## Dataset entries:

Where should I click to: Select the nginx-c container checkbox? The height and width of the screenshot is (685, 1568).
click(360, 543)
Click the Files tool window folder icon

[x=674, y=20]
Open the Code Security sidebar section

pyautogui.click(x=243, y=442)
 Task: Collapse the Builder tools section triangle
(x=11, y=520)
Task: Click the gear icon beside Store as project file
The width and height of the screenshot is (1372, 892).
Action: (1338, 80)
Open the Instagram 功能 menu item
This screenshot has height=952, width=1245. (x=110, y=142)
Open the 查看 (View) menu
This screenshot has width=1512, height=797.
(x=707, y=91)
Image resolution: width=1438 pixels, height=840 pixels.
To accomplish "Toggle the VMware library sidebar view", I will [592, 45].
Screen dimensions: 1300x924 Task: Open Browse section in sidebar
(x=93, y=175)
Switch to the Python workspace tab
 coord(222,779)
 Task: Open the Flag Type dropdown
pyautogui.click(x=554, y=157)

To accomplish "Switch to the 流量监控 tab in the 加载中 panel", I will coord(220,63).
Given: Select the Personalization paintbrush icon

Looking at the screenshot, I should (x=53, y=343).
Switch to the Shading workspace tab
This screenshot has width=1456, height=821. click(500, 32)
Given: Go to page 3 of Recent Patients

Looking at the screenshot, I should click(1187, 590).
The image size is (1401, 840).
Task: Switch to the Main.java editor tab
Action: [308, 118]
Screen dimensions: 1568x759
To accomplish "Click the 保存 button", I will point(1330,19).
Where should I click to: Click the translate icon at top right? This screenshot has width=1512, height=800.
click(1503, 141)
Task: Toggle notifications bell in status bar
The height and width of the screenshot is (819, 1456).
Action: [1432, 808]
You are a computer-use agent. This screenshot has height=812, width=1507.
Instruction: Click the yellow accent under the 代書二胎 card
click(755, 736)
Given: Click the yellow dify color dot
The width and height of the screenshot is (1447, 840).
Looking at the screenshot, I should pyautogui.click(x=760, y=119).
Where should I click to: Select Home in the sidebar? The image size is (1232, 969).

## Instructions for the task:
Copy the records above exactly, from the first line through the line containing "Image resolution: width=1438", and include nothing else.

## Exercise result:
Where should I click to: Select the nginx-c container checkbox? The height and width of the screenshot is (685, 1568).
click(360, 543)
Click the Files tool window folder icon

[x=674, y=20]
Open the Code Security sidebar section

pyautogui.click(x=243, y=442)
 Task: Collapse the Builder tools section triangle
(x=11, y=520)
Task: Click the gear icon beside Store as project file
The width and height of the screenshot is (1372, 892).
Action: (1338, 80)
Open the Instagram 功能 menu item
This screenshot has height=952, width=1245. (x=110, y=142)
Open the 查看 (View) menu
This screenshot has width=1512, height=797.
(x=707, y=91)
Image resolution: width=1438 pixels, height=840 pixels.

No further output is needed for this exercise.